Within its first two hours, Facemash had logged 22,000 votes and crashed its server – Zuckerberg’s own laptop.
The Accidental Billionaires chronicles the birth of Facebook – from its inception as a student website created by friends Zuckerberg, Eduardo Saverin, Dustin Moskovitz and Chris Hughes, to the runaway social-networking site that now boasts more than 500 million active users.
What magic powers does Zuckerberg possess to have imagined the awesome simplicity and appeal of Facebook? He was not alone in dreaming of a social network that would allow people to connect. But the Facemash experience showed him that people want to connect with their friends – and with a group of friends that they create and manage. The ability to create a product that goes viral so quickly and easily is an astonishing mystery, which the book delves into.

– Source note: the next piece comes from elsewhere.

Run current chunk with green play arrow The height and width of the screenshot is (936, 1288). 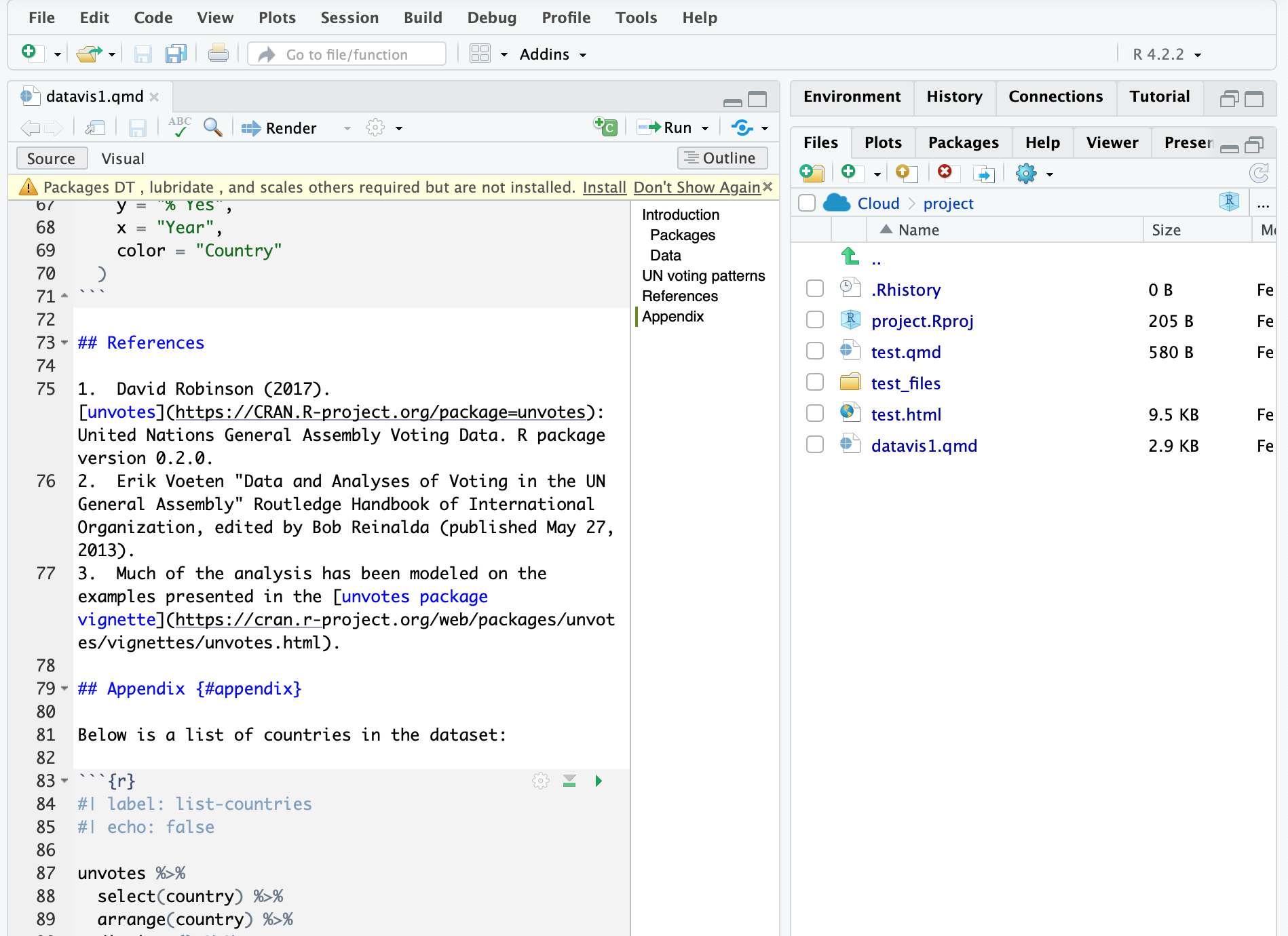click(x=599, y=781)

It tells the story of an era when Zuckerberg and many others were dreaming of, and trying to build, social networks such as MySpace. Zuckerberg had the good fortune to have as an early financier his friend and fellow Harvard student Saverin, who bankrolled the company, and eventual Facebook president Sean Parker, who introduced Zuckerberg to Silicon Valley.

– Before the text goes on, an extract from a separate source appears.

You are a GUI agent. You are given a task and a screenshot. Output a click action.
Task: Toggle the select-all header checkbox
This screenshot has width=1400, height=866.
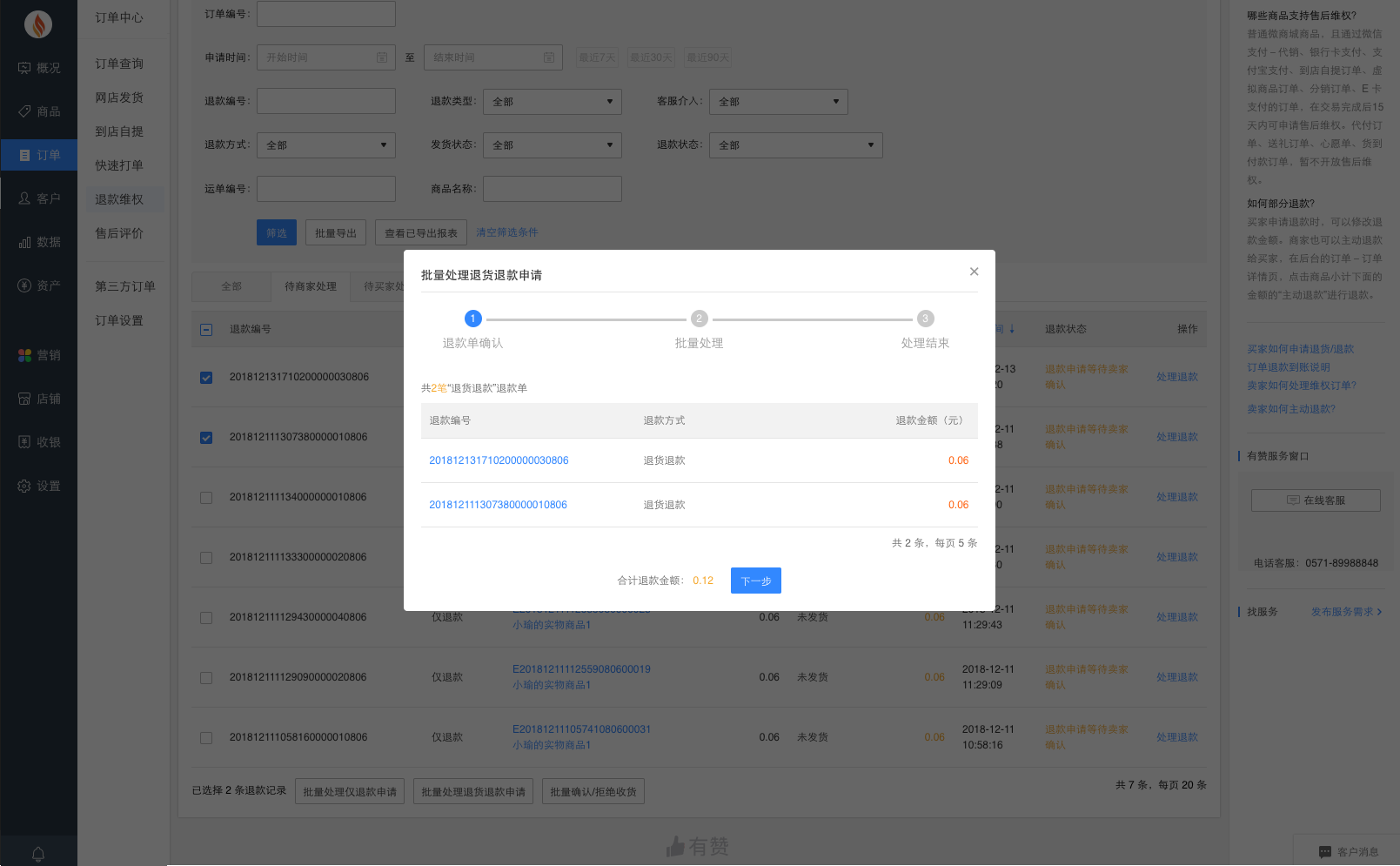[206, 330]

The film based on The Accidental Billionaires is scheduled for release in October. Notably, no current Facebook executives co-operated with the book’s production. Saverin did co-operate and is thanked in the author’s note. The Accidental Billionaires is a fun but fluffy tome, perfect for a couple of hours of summertime reading. •
Jan Wallace is head of the David Lam Management Research Library at UBC’s Sauder School of Business.
Five Seconds At a Time
By Denis Shackel
HarperCollins, 2010
Most people have wondered what they would do when faced with what seems an insurmountable predicament. Would we rise to the situation or be overwhelmed? In Five Seconds at a Time Shackel shares his leadership lessons and the personal tragedy that tested all his beliefs. Five Seconds provides effective tools and strategies to excel. With a mix of survival stories, leadership principles and case studies, this book will inspire readers to believe they can achieve the impossible.
Forbes Best Business Mistakes
By Bob Sellers,
Wiley, 2010
Sharing practical lessons from their work and personal lives, some of today’s top business minds show us how they turned mistakes into successes. Jack Welch blows the top off a factory and learns how important it is to support his staff when they are at their lowest. In his university entrance interview, Mohamed El-Erian learns how important critical thought and research can be when he quotes a book that his interviewer had just critiqued. And in Forbes Best Business Mistakes, Sellers shares what he learned from revealing interviews with business leaders.
The Plundered Planet
By Paul Collier,
Oxford University Press, 2010
While acknowledging the benefits of industrialization, The Plundered Planet offers a lucid vision to address some of its consequences. Collier offers realistic and sustainable solutions to climate change. While I do not agree with all of his conclusions, the debate is one in which we all need to engage. Not everyone can marry complex economic theories with environmental romanticism, but Collier does it in a chatty, entertaining way. Calling for a bottom-up approach, he challenges us all to look for solutions to carbon emissions that respect natural resources and the remaining biodiversity of the planet. •
Treena Chambers is the marketing technology co-ordinator at the UBC Bookstore.